Ahí es donde conviene llevar las cosas a otro nivel y pasar de la ética —que hoy en día se usa de manera bastante vulgar— a una dimensión que podría considerarse superior: la moral. El primero se deriva de la aplicación de unas reglas de supuesta buena conducta a casos concretos. El segundo se entiende como el respeto incondicional a nuestros principios fundamentales. Entre estos, hay uno que ha sido constantemente erosionado por la digitalización de nuestras vidas y, como tal, debe ser defendido más que nunca: la mejor expresión de nuestras capacidades, de la cual depende nuestro desarrollo como individuos.
Porque, después de haber experimentado una reducción de nuestra autonomía de juicio debido a la adopción generalizada de sistemas que guían el curso de nuestra vida cotidiana con diversos fines, es una renuncia a nuestro poder de palabra lo que ahora se avecina.
Por eso, nos corresponde a nosotros bloquear un ethos que, en realidad, proviene del odio a la raza humana, y que simplemente pretende sustituir nuestros cuerpos y mentes, de facto deficientes, por tecnologías concebidas para garantizar una vida supuestamente perfecta, e higiénica, organización del funcionamiento general y particular del mundo.
Ha llegado el momento de alzar nuestra voz, nuestra propia voz, y retomar esa línea de Albert Camus en El rebelde, donde escribe que “esto lleva demasiado tiempo (…), estás yendo demasiado lejos (…) Hay ciertos límites más allá de los cuales no irás”.

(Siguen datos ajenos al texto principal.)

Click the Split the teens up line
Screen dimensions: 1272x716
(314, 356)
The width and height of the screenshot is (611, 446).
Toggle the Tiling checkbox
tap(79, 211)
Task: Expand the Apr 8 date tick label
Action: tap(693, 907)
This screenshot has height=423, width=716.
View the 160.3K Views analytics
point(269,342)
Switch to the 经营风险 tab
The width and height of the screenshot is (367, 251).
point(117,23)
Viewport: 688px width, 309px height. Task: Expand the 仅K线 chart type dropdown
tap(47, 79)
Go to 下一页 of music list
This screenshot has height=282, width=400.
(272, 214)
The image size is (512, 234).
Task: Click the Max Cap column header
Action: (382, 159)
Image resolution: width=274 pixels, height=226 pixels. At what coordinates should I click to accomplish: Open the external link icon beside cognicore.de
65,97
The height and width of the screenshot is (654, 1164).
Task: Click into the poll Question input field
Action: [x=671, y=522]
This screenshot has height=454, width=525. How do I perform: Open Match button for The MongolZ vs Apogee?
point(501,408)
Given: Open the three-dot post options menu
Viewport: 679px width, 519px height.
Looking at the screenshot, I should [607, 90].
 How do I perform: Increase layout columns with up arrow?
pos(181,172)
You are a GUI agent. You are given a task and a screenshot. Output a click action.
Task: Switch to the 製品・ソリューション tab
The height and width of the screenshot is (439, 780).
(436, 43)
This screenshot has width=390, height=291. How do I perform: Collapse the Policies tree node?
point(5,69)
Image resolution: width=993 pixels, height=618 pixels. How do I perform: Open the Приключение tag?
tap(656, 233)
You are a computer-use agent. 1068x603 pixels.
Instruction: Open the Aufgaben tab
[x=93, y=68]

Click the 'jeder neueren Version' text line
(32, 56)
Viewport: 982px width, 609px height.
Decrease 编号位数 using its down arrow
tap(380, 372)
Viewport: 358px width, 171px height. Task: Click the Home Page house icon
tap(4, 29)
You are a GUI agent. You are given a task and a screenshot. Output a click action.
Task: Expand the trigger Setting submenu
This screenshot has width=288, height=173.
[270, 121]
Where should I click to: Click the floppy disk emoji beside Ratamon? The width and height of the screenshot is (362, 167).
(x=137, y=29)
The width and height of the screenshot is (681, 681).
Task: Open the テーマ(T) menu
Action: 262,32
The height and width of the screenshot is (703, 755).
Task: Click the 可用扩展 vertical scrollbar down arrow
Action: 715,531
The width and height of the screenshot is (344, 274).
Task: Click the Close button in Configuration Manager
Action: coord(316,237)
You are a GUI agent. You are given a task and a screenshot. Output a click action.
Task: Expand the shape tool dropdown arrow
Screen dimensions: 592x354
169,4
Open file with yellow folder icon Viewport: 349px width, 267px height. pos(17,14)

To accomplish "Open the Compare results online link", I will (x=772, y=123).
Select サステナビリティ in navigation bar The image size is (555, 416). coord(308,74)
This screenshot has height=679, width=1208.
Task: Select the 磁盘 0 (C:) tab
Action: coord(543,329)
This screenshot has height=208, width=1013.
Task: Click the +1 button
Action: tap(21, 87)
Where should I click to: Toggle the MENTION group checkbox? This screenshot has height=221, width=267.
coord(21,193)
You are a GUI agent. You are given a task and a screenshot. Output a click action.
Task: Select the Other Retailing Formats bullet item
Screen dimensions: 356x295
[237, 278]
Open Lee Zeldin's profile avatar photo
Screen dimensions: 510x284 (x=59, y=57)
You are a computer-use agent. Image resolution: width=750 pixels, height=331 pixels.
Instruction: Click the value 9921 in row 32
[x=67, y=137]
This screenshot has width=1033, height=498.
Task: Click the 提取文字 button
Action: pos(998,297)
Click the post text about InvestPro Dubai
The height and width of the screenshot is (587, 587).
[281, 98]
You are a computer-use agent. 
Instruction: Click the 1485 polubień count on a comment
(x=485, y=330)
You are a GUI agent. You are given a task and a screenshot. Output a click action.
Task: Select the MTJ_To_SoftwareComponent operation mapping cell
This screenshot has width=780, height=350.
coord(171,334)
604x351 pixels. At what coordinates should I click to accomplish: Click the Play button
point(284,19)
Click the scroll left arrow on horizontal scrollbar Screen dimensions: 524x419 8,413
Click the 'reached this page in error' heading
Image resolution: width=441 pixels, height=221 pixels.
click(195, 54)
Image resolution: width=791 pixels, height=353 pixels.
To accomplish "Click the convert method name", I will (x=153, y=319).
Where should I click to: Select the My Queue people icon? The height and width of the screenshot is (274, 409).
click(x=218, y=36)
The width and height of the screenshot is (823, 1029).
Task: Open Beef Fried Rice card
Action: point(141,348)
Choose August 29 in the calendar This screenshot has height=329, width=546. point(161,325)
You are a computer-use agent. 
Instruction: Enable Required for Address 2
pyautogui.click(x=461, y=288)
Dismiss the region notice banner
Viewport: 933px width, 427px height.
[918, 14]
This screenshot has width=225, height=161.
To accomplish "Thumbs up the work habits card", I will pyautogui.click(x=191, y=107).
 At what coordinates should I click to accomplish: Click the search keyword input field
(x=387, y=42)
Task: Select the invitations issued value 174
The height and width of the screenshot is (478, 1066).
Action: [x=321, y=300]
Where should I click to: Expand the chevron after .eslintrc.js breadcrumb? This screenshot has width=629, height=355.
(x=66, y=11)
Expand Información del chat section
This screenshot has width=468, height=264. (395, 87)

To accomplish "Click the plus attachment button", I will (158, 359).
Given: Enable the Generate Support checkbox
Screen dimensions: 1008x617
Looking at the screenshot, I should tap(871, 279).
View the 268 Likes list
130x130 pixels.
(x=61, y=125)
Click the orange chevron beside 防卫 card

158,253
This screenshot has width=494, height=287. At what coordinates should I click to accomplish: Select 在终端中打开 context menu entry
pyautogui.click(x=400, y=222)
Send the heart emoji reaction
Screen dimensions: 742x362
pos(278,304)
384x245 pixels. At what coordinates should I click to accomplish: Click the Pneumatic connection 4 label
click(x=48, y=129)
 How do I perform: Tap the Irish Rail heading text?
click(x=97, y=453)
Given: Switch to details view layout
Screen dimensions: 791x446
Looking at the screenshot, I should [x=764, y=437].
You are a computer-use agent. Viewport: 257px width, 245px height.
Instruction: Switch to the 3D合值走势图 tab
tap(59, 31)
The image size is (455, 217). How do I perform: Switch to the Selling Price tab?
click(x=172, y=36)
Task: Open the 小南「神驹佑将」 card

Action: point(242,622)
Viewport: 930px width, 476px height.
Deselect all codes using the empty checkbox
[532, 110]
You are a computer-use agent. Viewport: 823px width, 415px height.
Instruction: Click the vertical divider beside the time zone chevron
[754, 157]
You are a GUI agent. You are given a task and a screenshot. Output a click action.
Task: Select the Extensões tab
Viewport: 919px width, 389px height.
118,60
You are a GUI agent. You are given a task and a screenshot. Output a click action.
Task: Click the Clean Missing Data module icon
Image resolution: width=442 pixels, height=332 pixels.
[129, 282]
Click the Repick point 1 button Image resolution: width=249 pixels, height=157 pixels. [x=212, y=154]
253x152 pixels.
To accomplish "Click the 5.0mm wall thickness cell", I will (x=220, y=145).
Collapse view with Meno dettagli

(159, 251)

Esto sería un verdadero humanismo de nuestro tiempo. No proclamar a cada paso, corazón en mano y siempre de forma muy vaga —como los gurús de Silicon Valley o las hordas de ingenieros— que se trata de poner “en el centro a las personas”, sino de considerar la adecuada manifestación de nuestra sensibilidad y los bienes intelectuales como condición imperativa para sociedades plenamente libres y plurales.
Éric Sadin es filósofo y experto en el mundo digital. Su obra ha sido traducida al inglés, español e italiano. Este artículo se publicó originalmente en francés en Le Figaro el 6 de febrero de 2023.